When Authentically American Founder & CEO Dean Wegner graduated from West Point over 50 percent of the apparel worn in America was made in the US. That figure is now 3 percent. Authentically American was founded to help reverse that trend. He asks every American – “Where is YOURS made?”
He chose aviation upon graduation and became a helicopter pilot. Dean is unique in that he is an aviator authorized to wear the Ranger tab. He says the incredible stress and sleepless nights of the 72 day Ranger course was the perfect preparation for someone looking to start a company.
Dean worked with Proctor & Gamble and Mars, Inc. before partnering to purchase Omega Apparel, a company manufacturing uniforms for the US military. This was his first foray into the apparel industry and inspiration to make the intentional choice to start a company with products “made in the USA with no exceptions.” Five minutes into an investor pitch, NASCAR legend Darrel Waltrip said “I’m in” because he felt the vision of Authentically American reflected his personal values.
One of their core missions is creating American jobs and they also believe in giving back. Authentically American donates 10% of their profits to the Folded Flag Foundation and Reboot Recovery. They also produce products at cost for non-profits working in a variety of sectors.
◆ ◆ ◆
**Problem set**
a – According to the Authentically American profile, what share of its profits does the company donate, and to which organizations?
b – Decide whether each statement agrees with the Authentically American profile, and support each decision with a quotation from it.
(i) The Ranger course Dean Wegner completed lasted 72 days.
(ii) Dean Wegner first entered the apparel industry while working at Mars, Inc.
(iii) Darrel Waltrip agreed to invest only after hearing the full investor pitch.
c – Write the next part of the Authentically American profile, picking up right after its last sentence.

**Data listing**
◆ ◆ ◆
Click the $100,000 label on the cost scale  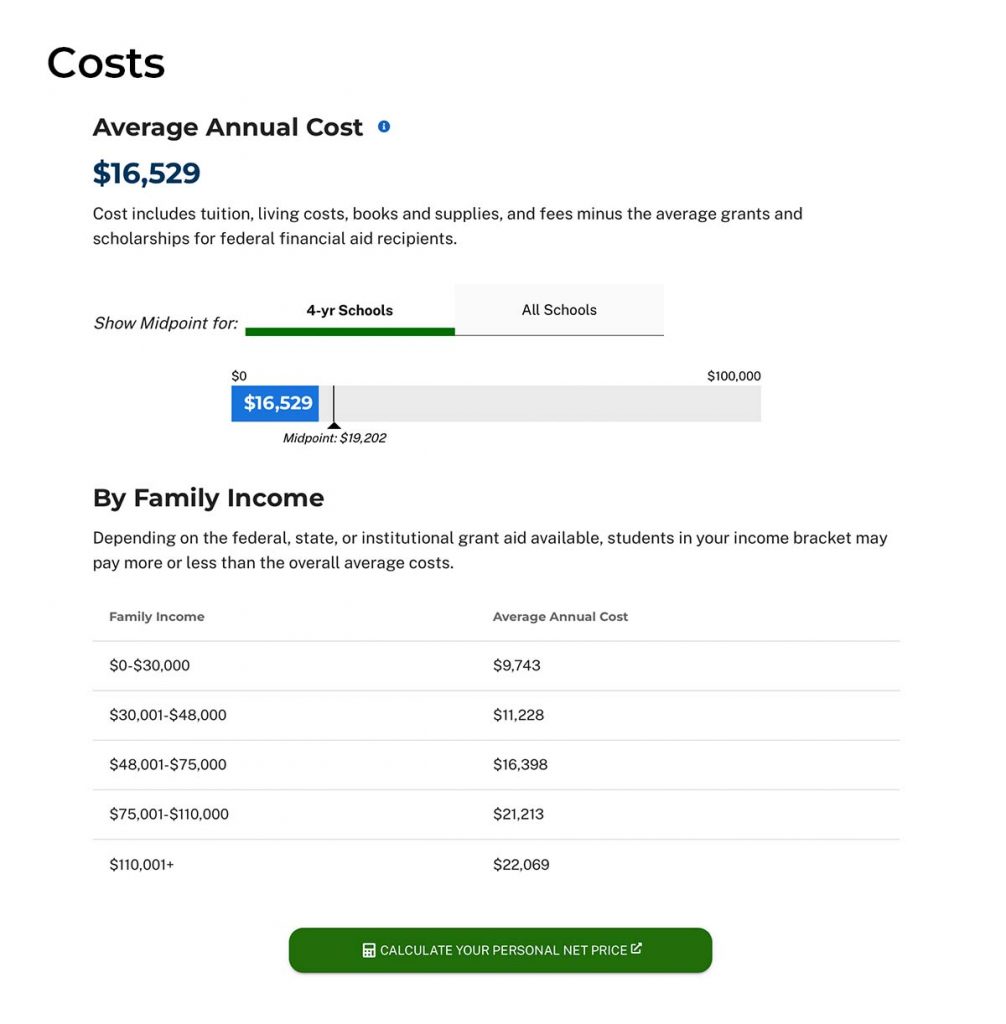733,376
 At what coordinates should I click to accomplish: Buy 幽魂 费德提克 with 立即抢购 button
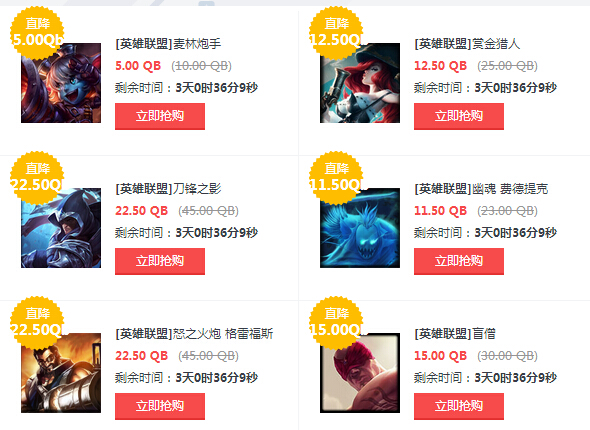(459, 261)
◆ ◆ ◆
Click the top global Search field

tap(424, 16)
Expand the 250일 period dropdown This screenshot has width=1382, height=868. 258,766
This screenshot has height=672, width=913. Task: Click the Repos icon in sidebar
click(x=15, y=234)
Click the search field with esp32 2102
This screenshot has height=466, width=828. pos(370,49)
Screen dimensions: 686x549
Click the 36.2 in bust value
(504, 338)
◆ ◆ ◆
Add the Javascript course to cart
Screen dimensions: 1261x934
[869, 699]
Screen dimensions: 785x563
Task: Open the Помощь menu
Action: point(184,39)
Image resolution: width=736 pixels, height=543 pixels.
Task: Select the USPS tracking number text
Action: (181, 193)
◆ ◆ ◆
**Responses per task**
a – It donates 10% of its profits to the Folded Flag Foundation and Reboot Recovery.

b –
(i) Yes: "the 72 day Ranger course"
(ii) No: "partnering to purchase Omega Apparel, a company manufacturing uniforms for the US military. This was his first foray into the apparel industry"
(iii) No: "Five minutes into an investor pitch, NASCAR legend Darrel Waltrip said “I’m in”"

c –
Dean intentionally chose to start off in the Business to Business market because corporations, charities and organizations spend $8 billion annually on apparel alone. His company then expanded into their own consumer brand and the collegiate market.
Dean’s advice to other entrepreneurs:
- Find what you love and are passionate about. Starting your own business is an incredible amount of work but if you are pursuing your passion it doesn’t feel like work.
- Don’t go it alone, enlist friends and colleagues in the journey.
- Don’t try to be all things to all people.
The issues exposed by the global pandemic reinforced Dean’s belief in the mission of Authentically American. While he sees a trend toward re-shoring, he cautions that many industries don’t have the infrastructure and workforce to make it happen right away. It will be a generational effort.